Level 1 of an underground parking garage in Casablanca, photographed down the central driving lane in the early afternoon. The frame is built around two pieces of signage hanging from a transverse red beam: on the left, an LED counter showing “27” in orange next to a left-pointing arrow - 27 free spaces in that aisle - and on the right, “50” in green with an upward arrow indicating fifty more bays available straight ahead. The colour coding is the give-away: orange for “getting full”, green for “plenty of room”.
Architecturally the space is doing the standard things you’d expect from a modern garage. The structural columns are painted in horizontal red-and-white bands, an old visibility convention so drivers can judge clearance and speed in low light. A continuous painted band along the side walls (red below, light grey above) reinforces the same idea at vehicle-bumper height. Above the beam, the ceiling carries the building’s mechanical services on display: a thick pipe run, electrical conduit and metal cable trays, all left exposed because there is no reason to hide them. On the right-hand wall, slightly hard to spot at first, a coiled red fire hose reel is mounted next to a small notice; closer to the camera, a pair of yellow-and-black safety bollards protect the corner of a column. A large painted “1” on the wall confirms the parking level.

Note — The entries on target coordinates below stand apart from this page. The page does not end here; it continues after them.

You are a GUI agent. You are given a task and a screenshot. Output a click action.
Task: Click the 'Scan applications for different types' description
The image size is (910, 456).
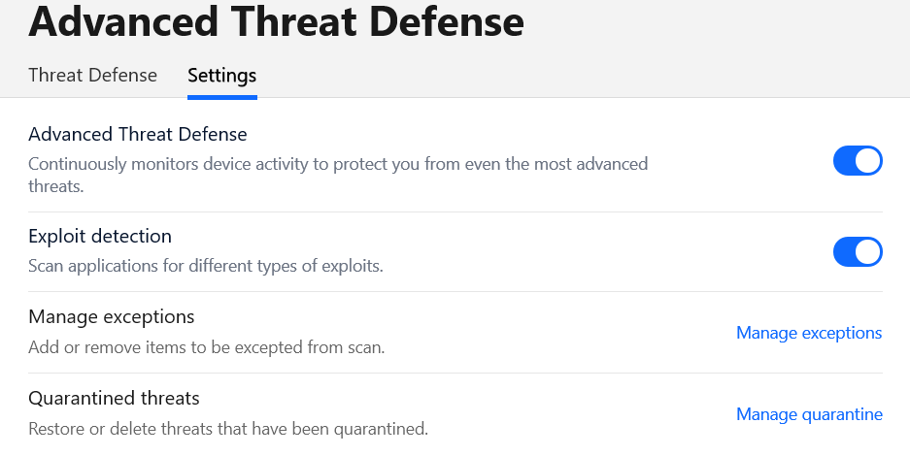(x=206, y=266)
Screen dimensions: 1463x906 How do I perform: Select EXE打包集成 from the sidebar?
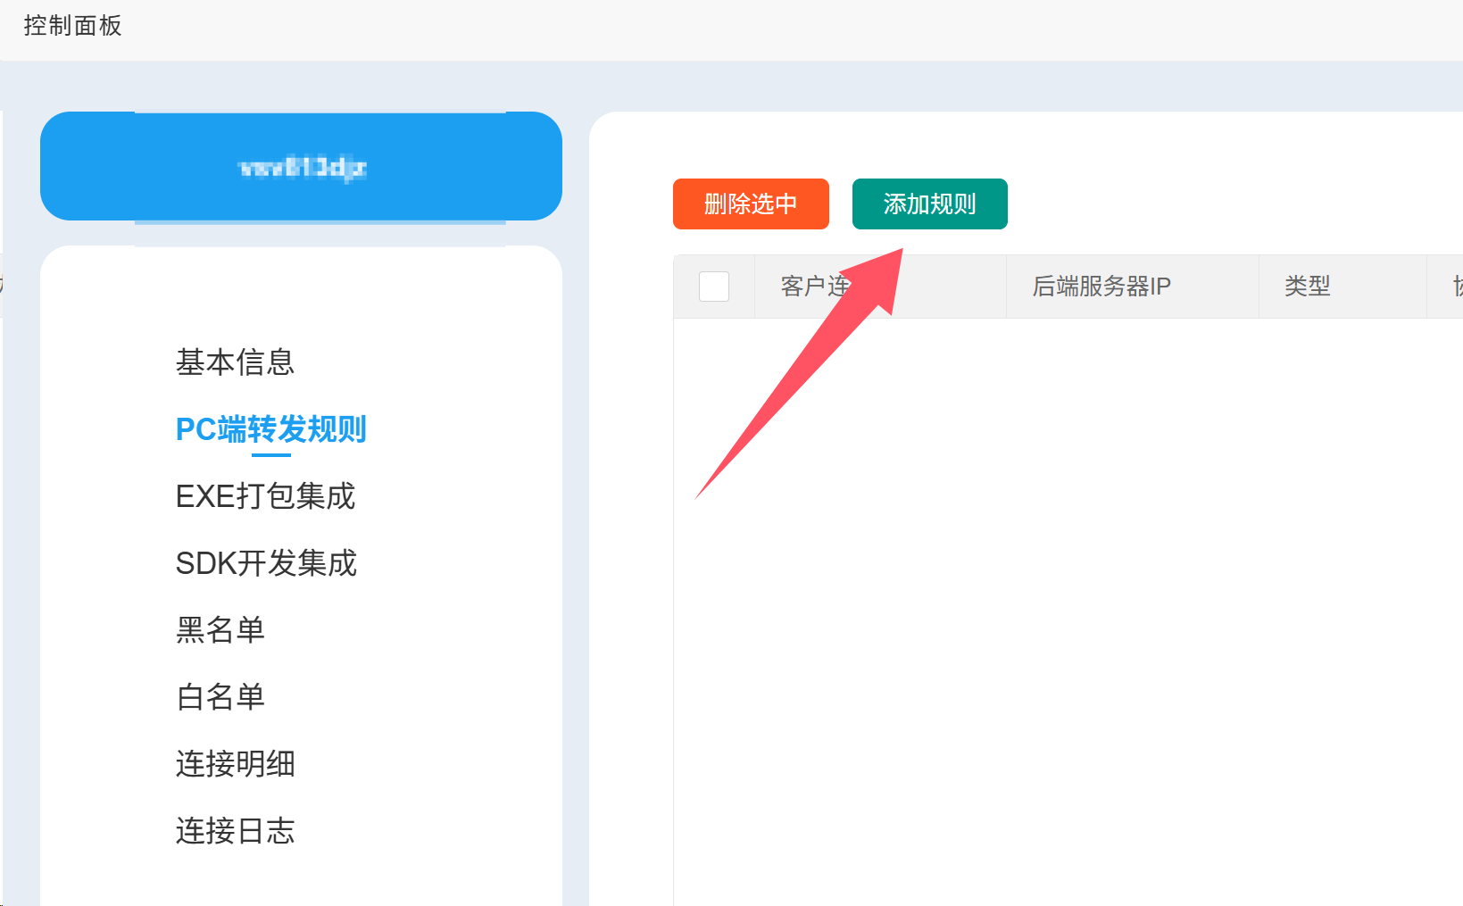click(x=265, y=496)
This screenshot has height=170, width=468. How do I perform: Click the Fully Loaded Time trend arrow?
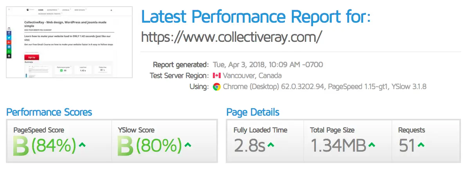[271, 145]
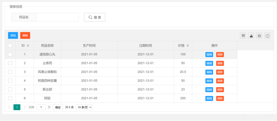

I had just parked and turned around before walking to the lift when I noticed how clean the perspective was - the lane completely empty in front of me, the two LED signs lining up almost exactly with the receding columns. The composition is doing two things at once: the converging lines of the columns and the floor markings pull the eye to a vanishing point at the back wall, and the live occupancy counters give the photo a small piece of state, a snapshot of the building at one specific moment (27 left, 50 ahead). I like utilitarian architecture for exactly that reason. It’s designed entirely around function, and the visual rhythm - the repetition of columns, signage, lights, painted bands - is a side effect of solving the problem well.